I trained the Lanenet (https://github.com/MaybeShewill-CV/lanenet-lane-detection) on desktop and was able to run the trained mode with TensorRT on Nvidia Jetson AGX Xavier. The lanenet part is about 90ms for a 640x360 image on Xavier. I was able to use lanenet on Xavier to drive a robocar autonomously along sidewalks without using any other algorithms https://twitter.com/SmallpixelCar/status/1297556145993707521. You can also find other information related how I used lanenet on a real car on the my Twitter account https://twitter.com/SmallpixelCar/status/1283135727534870528 and https://twitter.com/SmallpixelCar/status/1288674017352671232
Here are some tips how to make it work and faster.
How to convert and run the mode with TensorRT:
-
You first need to convert the Tensorflow check point to UFF. There should be a lot of code out there to do it. When you do this, you need to select the output nodes for binary mask and seg mask.
-
Then use something similar to TensorRT sample code on Xavier under /usr/src/tensorrt/samples to run the UFF.
However, when I worked on 2 above, I found I could not get the binary seg mask (which is the output of argmax and int64) to work properly in TensorRT. Maybe it was not supported by TensorRT. So I went back to 1, and selected the layer before the argmax, which is "Softmax", as output node for UFF. Then 2 worked fine. After that, I wrote my own image processing function same as argmax to process the output from TensorRT and get the final seg mask.

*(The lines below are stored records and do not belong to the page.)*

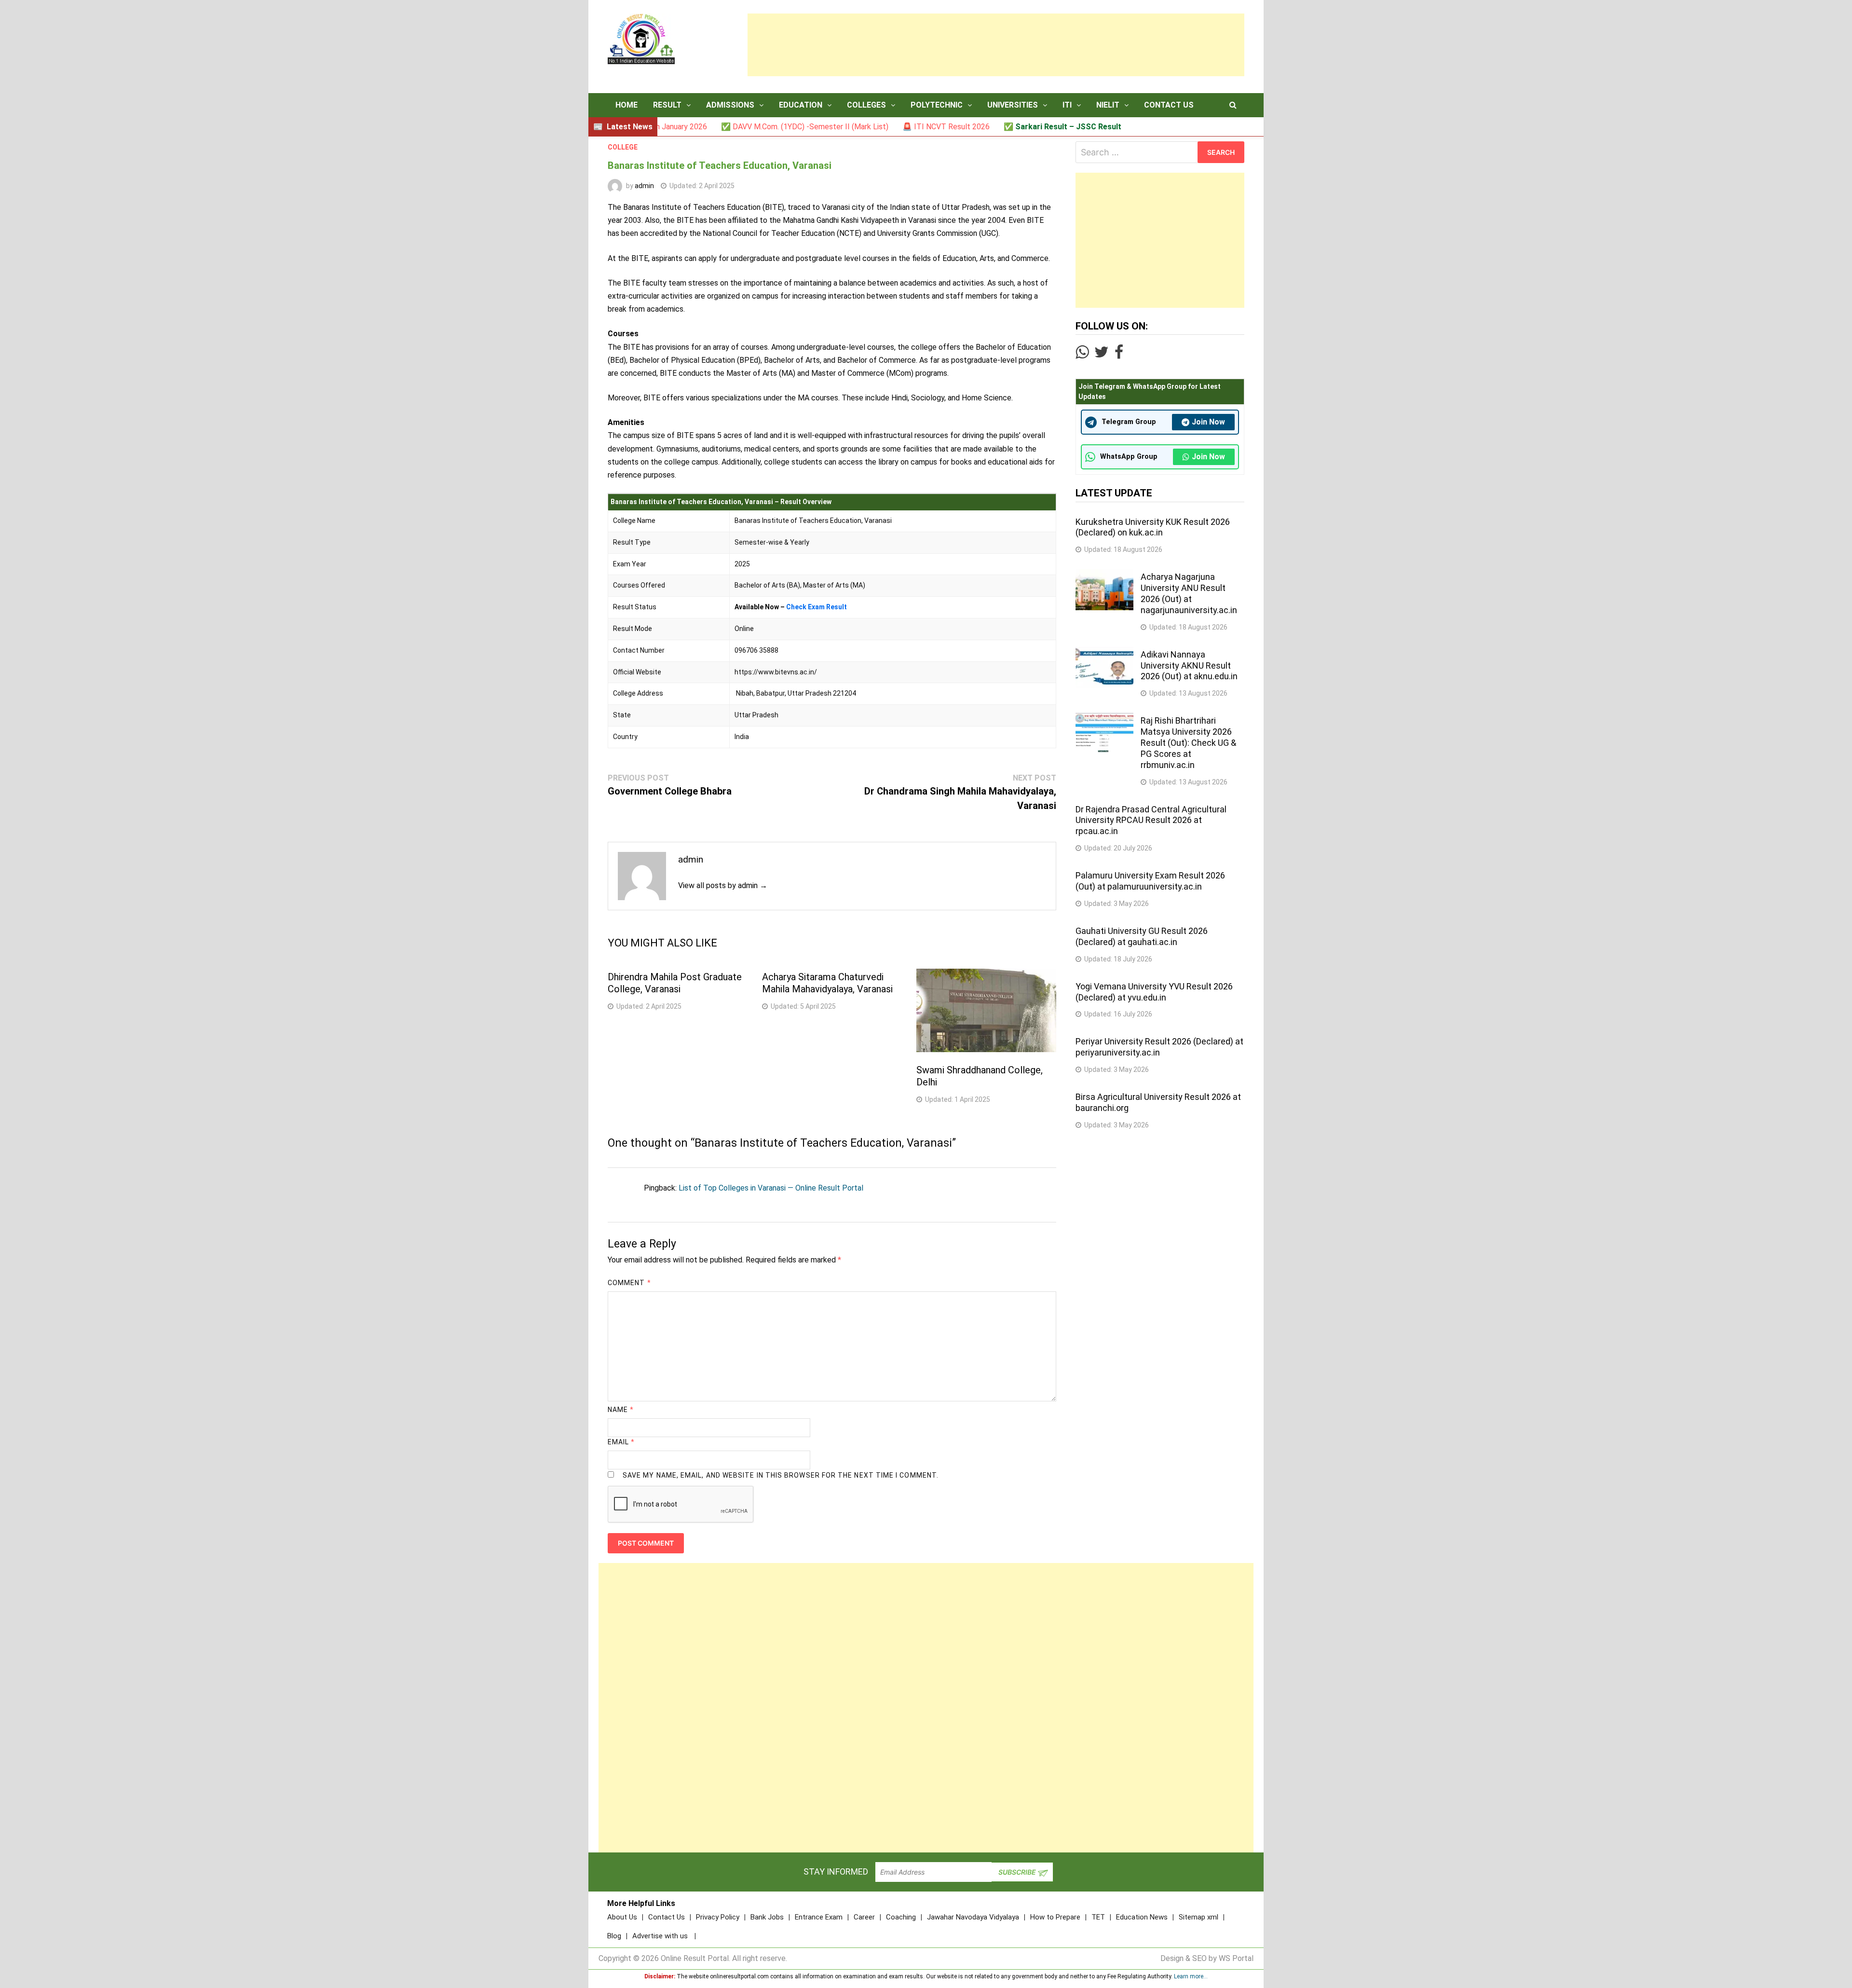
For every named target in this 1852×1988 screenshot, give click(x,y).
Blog (614, 1936)
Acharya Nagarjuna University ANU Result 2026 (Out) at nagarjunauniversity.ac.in (1189, 593)
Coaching (901, 1917)
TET (1098, 1917)
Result (667, 105)
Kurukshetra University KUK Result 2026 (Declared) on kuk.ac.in (1153, 527)
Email (621, 1442)
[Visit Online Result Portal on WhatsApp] (1082, 354)
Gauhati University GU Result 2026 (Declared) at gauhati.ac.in (1142, 936)
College (623, 147)
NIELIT (1107, 105)
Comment (629, 1283)
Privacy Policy (717, 1917)
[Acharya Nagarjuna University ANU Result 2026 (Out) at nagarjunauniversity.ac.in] (1104, 574)
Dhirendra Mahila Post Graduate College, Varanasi (675, 983)
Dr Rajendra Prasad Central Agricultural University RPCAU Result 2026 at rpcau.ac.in (1151, 820)
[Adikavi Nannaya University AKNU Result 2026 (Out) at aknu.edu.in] (1104, 652)
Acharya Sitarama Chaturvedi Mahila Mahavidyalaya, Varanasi (827, 983)
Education (800, 105)
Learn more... (1191, 1976)
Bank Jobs (767, 1917)
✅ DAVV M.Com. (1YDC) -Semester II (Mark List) (719, 126)
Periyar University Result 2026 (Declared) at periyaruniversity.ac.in (1159, 1046)
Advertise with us (660, 1936)
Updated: (702, 186)
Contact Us (1169, 105)
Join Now (1208, 421)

Postprocessing is very slow:
The DBscan based post processing is slow. It could be much faster if you write you own c++ code. You can find DBScan, curveFitting etc on github. The key is that when you use DBscan, do not put all pixels into it. You can select just some pixels, for example, skip every other pixel in the row, and skip every other row. Then you DBscan will be much faster. I was able to run the entire post-processing under a few ms.
Load the UFF mode is very slow:
Eever time the c++ code loads the UFF model, it will run optimization to find the best model, data type etc. So it takes a long time. On my Xavier, it took about 5 minuts just to load the UFF. However, after the c++ optimizes the model, it will convert the UFF model into a binary "Engine". You can save this Engine with simple c++ fopen/fwrite. Next time when you starts the program, just load this saved binary Engine and feed it to TensorRT. It is then must faster.